In the third and final episode of our IICE Development Fund podcast series, Professor Rob Gleave (RG), the director of the Institute, speaks to Professor Christine Robbins (CR) about the Development Fund project Fragile Faiths, which examines processes of continuity and change in the ‘fragile faiths’- a term here applied to certain ethnoreligious groups violently displaced by war, placing their cultural survival in doubt- with essential participation from community members as researchers and partners. The podcast episode explores how the project aims to promote cultural preservation in the diaspora through shared dialogue and policymaking, where deemed appropriate, and to share community strategies for managing cultural change whilst preserving identity.  

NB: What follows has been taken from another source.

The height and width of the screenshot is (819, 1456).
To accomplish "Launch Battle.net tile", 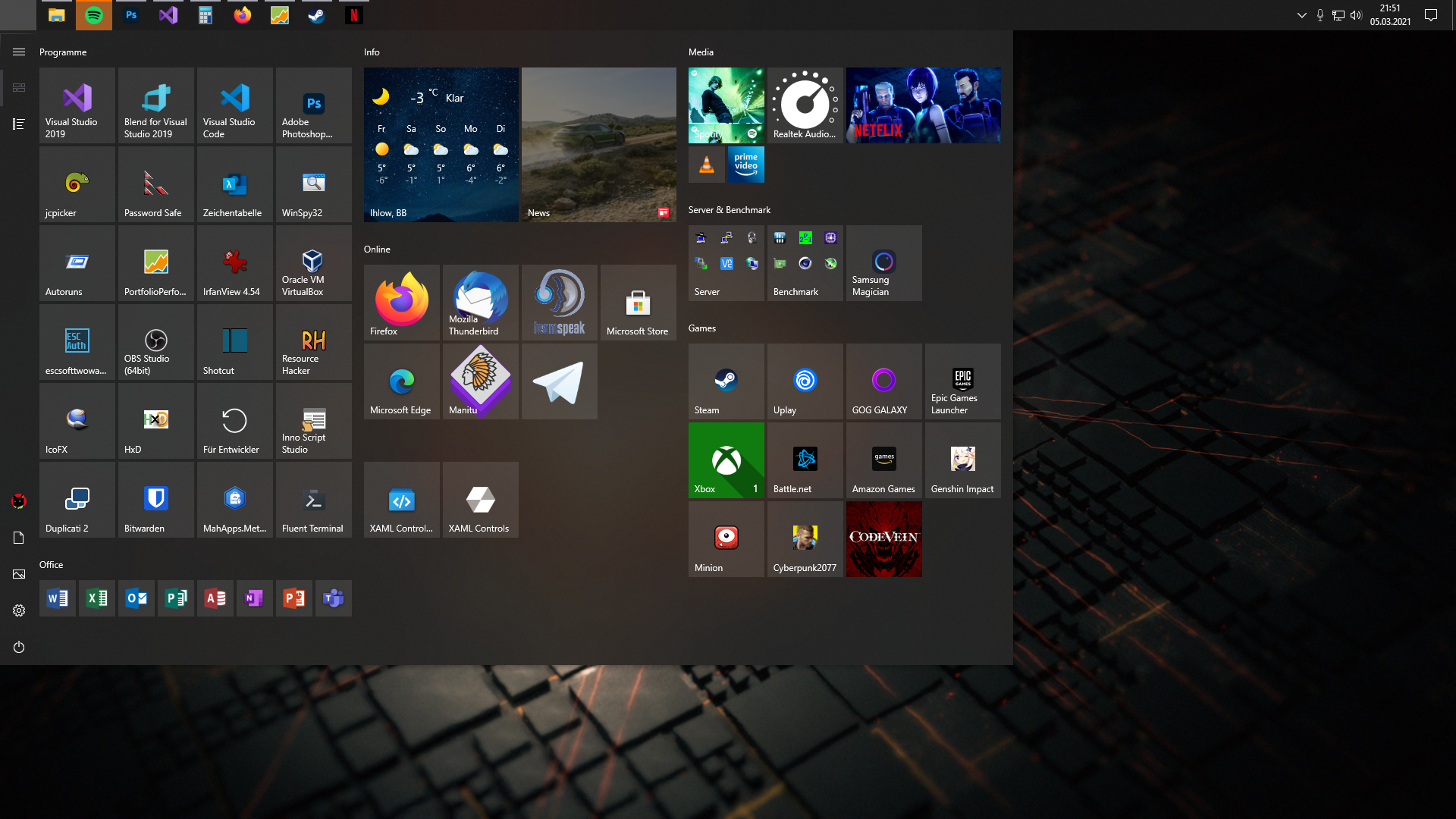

It must be noted that this episode was recorded in March 2021, prior to the ‘Fragile Faiths in Dialogue: Heritage Loss in Endangered Communities’ workshop, which was held on zoom, 22 June 2021. This restricted workshop focused on three endangered religious communities – Yezidis, Mandaeans and Syrian Christians – who have suffered displacement, genocide and ethnic/religious cleansing, and who face an uncertain future in exile or attempting to rebuild in an insecure homeland. A panel of members of the Yezidi, Syrian Christian and Mandaean communities briefed attendees and a small audience of NGOs, government organisations and parliamentarians on common concerns about cultural loss and their requests for action in safeguarding these ‘fragile faiths’ for the future. Whilst the interview does not cover the workshop itself, it holds valuable insights into the motivations and details of a vital Development Fund project.  

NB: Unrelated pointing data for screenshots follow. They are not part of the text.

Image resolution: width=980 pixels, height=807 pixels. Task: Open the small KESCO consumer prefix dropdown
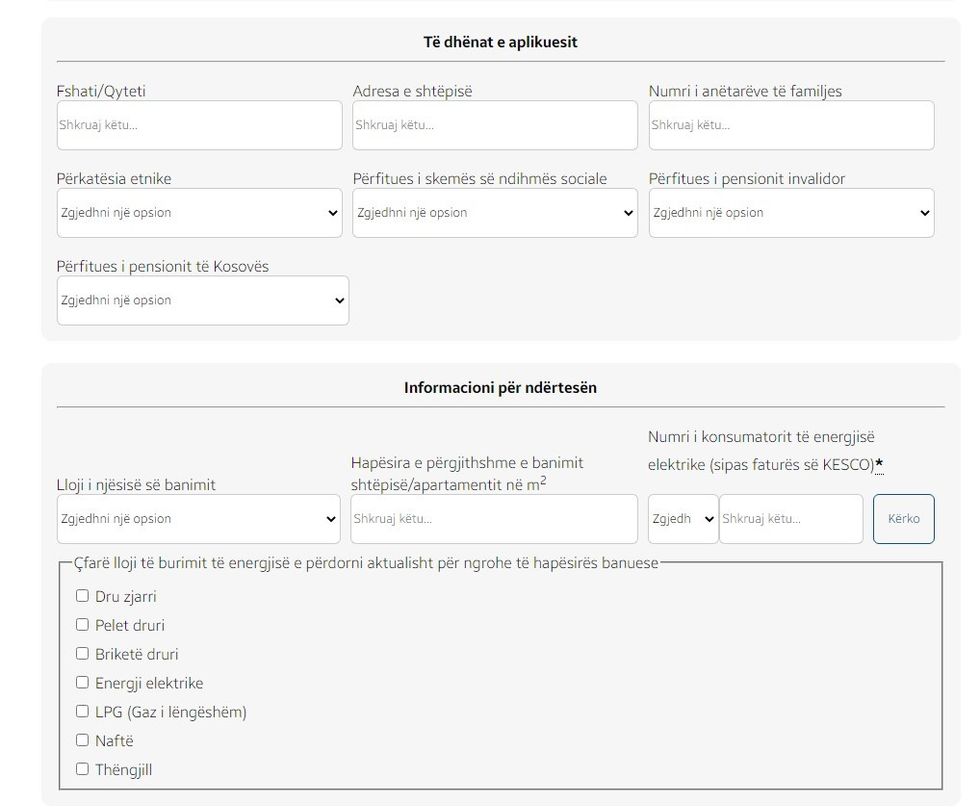(x=683, y=519)
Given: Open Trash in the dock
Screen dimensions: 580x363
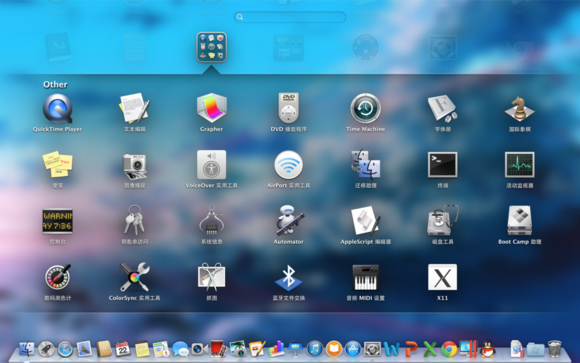Looking at the screenshot, I should click(554, 349).
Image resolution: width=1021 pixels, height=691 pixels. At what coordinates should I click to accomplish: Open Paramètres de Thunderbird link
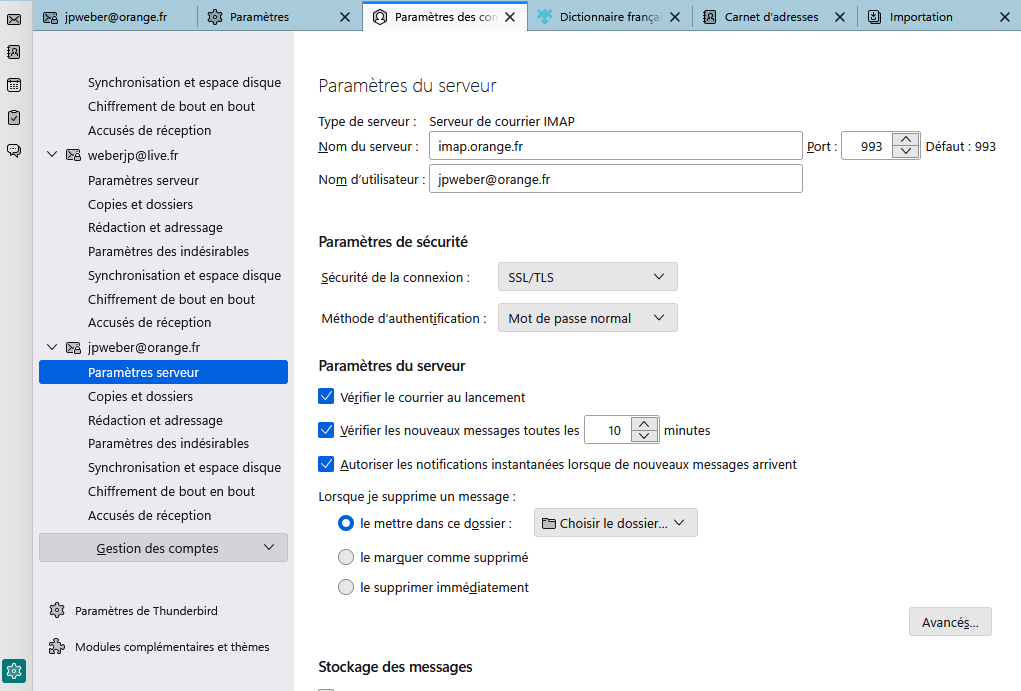(146, 611)
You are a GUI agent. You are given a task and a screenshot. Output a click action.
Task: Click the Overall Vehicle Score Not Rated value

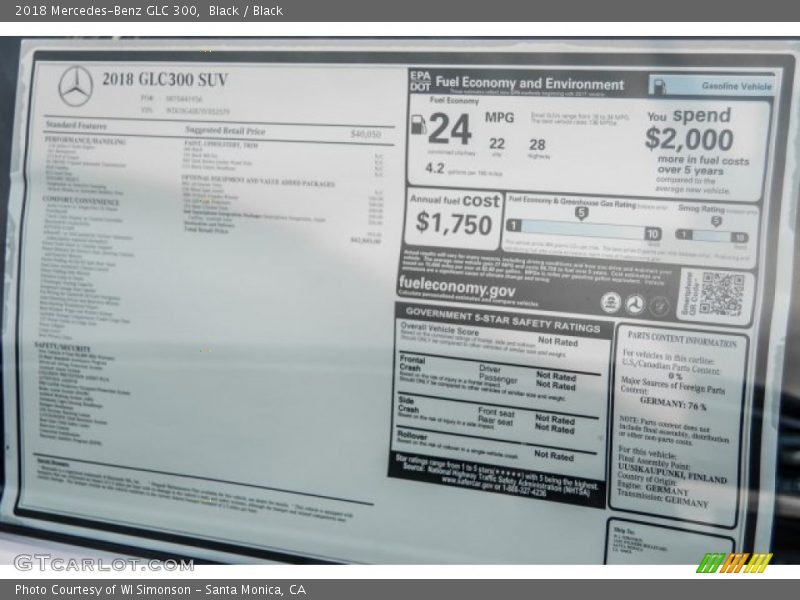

Listen to the podcast here or read the full interview transcript below.  

 

There is just one week remaining to submit a proposal to our internal call for this year’s IICE Development Fund Projects- To find out more and apply, download and complete the 2021-22 IICE Development Fund Guidance with Application form. All applications must be submitted using the form provided. Please submit by email to . The deadline for Proposals is 09:00 on 6th September 2021.

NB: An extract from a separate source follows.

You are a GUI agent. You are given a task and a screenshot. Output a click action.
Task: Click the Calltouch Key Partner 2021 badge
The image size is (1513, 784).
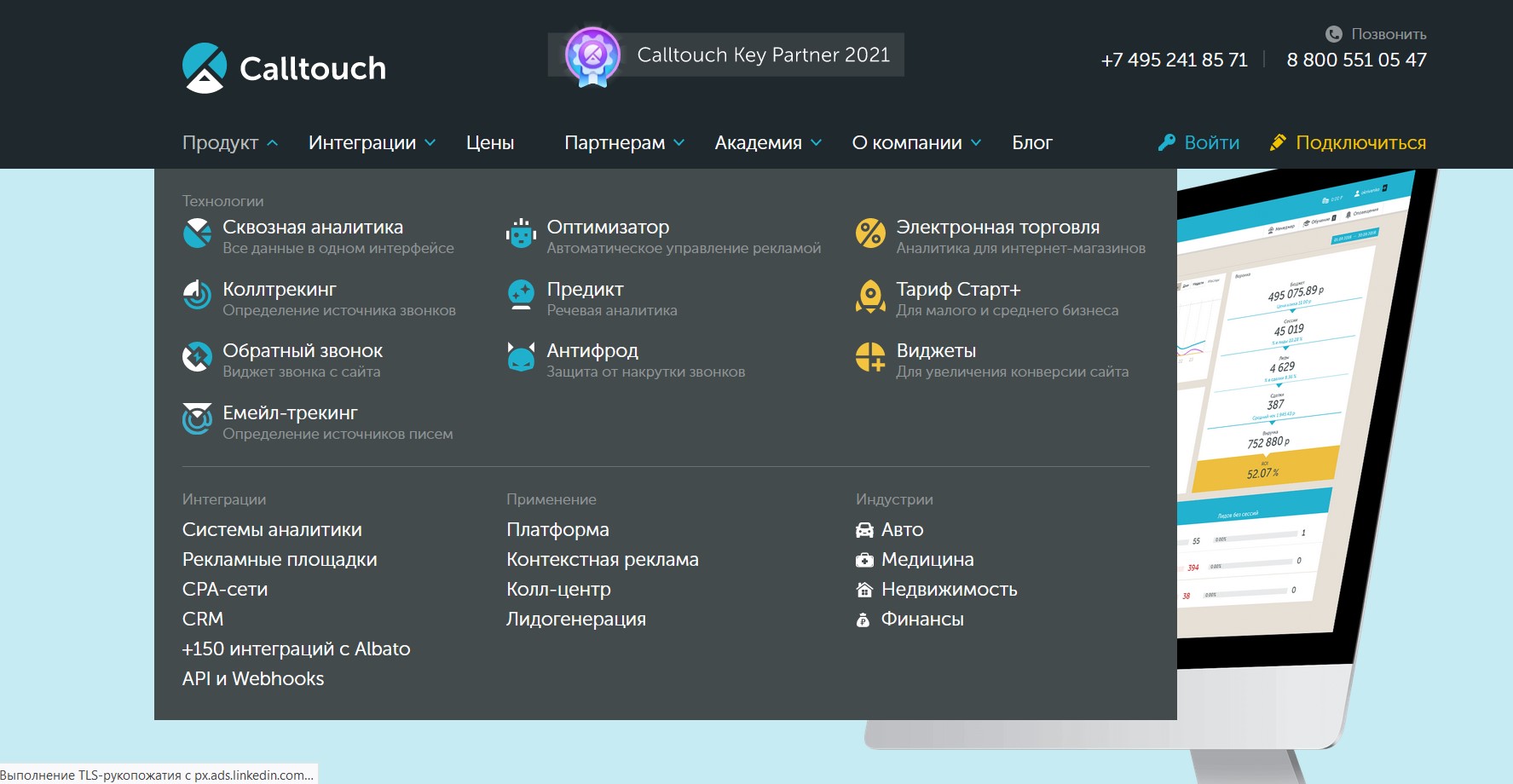[x=725, y=55]
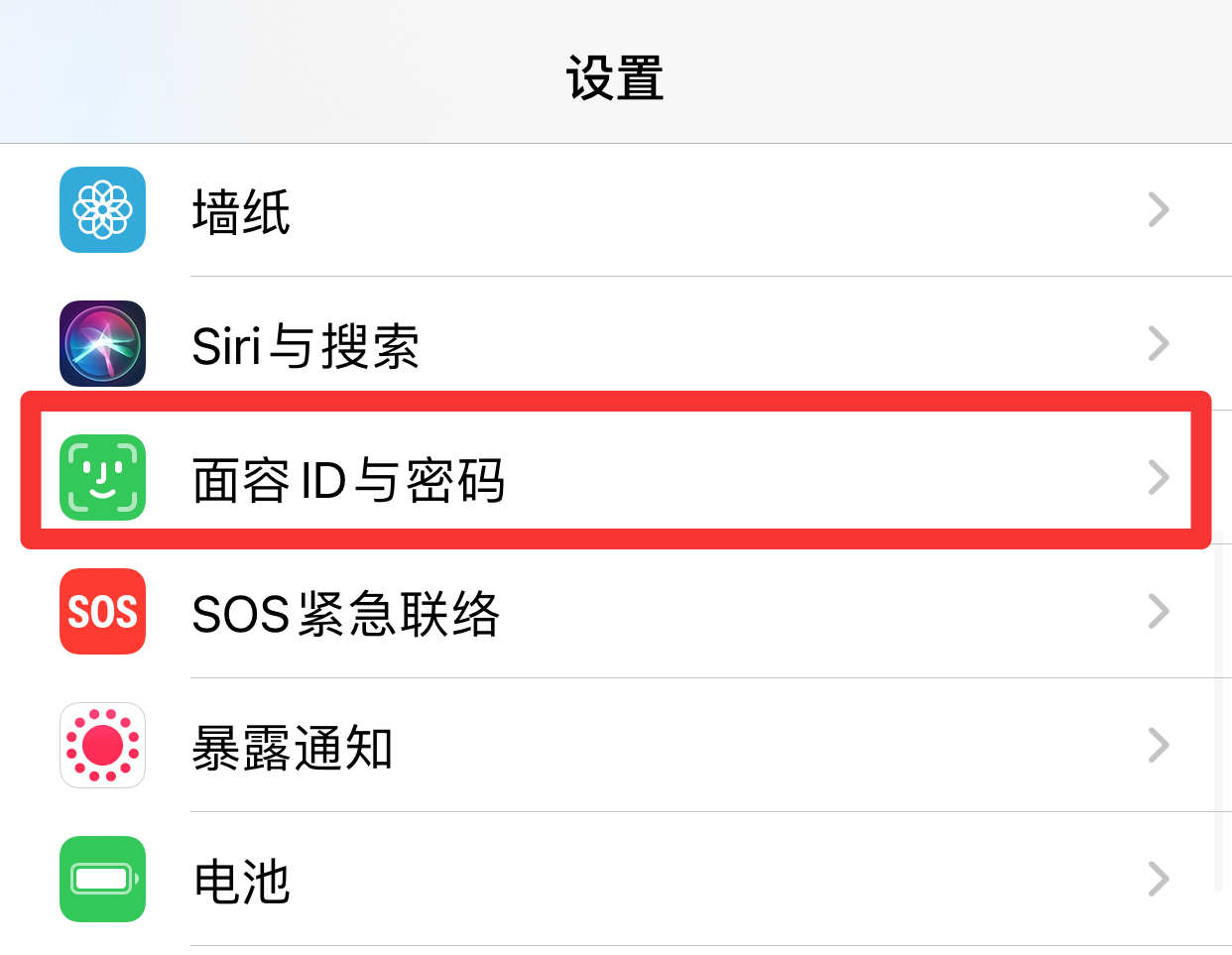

Interested applicants can discuss their ideas with Professor Rob Gleave, International Institute for Cultural Enquiry (r.gleave@exeter.ac.uk) before applying.


Introduction  

RG: Hello, you’re listening to a podcast from the International Institute for Cultural Enquiry, based at the University of Exeter. My name is Rob Gleave and I’m director of the Institute. The Institute supports interdisciplinary teams of researchers working in cultural enquiry in their engagement with partner organisations outside the University. 

In this podcast, Professor Christine Robbins of the Institute of Arab and Islamic Studies (Kurdish Studies) at the University of Exeter discusses the project Fragile Faiths in which she and Professor Emma Loosely, also of the University of Exeter (Theology), explore ways in which the experience of small religious groups in the Middle East might be better understood by policymakers. 

I should add: normally we will be able to record these podcasts in the Digital Humanities Studio on campus, but because of the current lockdown we are doing this from our own homes with our own equipment, so the sound quality may not be as we would like. 

So apologies for that, but in any case, I hope you’ll be able to enjoy her description of a highly rewarding and important collaboration that she’s been involved in with members of these small faith groups and with policymakers.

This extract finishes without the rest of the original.